Material shown:
=====
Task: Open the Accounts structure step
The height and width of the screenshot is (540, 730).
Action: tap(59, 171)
=====
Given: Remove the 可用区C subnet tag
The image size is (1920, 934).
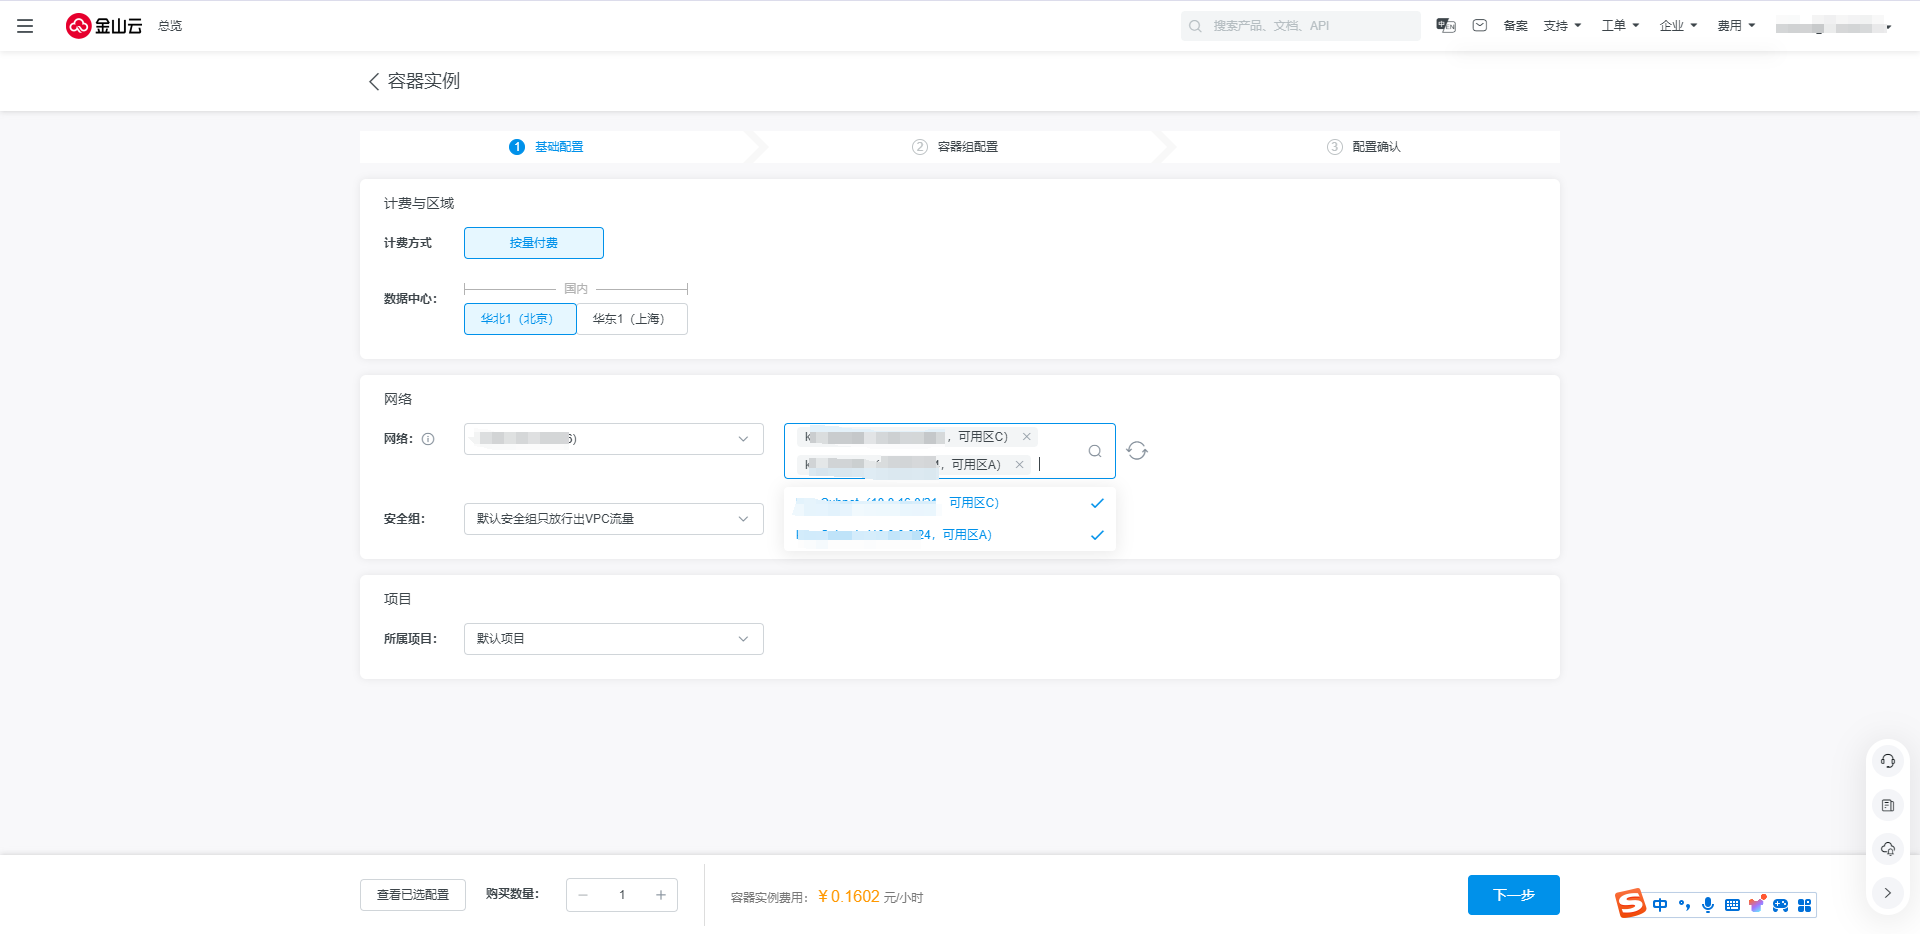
=====
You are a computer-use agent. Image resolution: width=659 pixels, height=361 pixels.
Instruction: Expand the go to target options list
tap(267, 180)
=====
Directions: Above are the records; from them, give again exactly the lines from the one containing "Given: Remove the 可用区C subnet tag" through the one containing "The image size is (1920, 934).", both included.

Task response:
Given: Remove the 可用区C subnet tag
The image size is (1920, 934).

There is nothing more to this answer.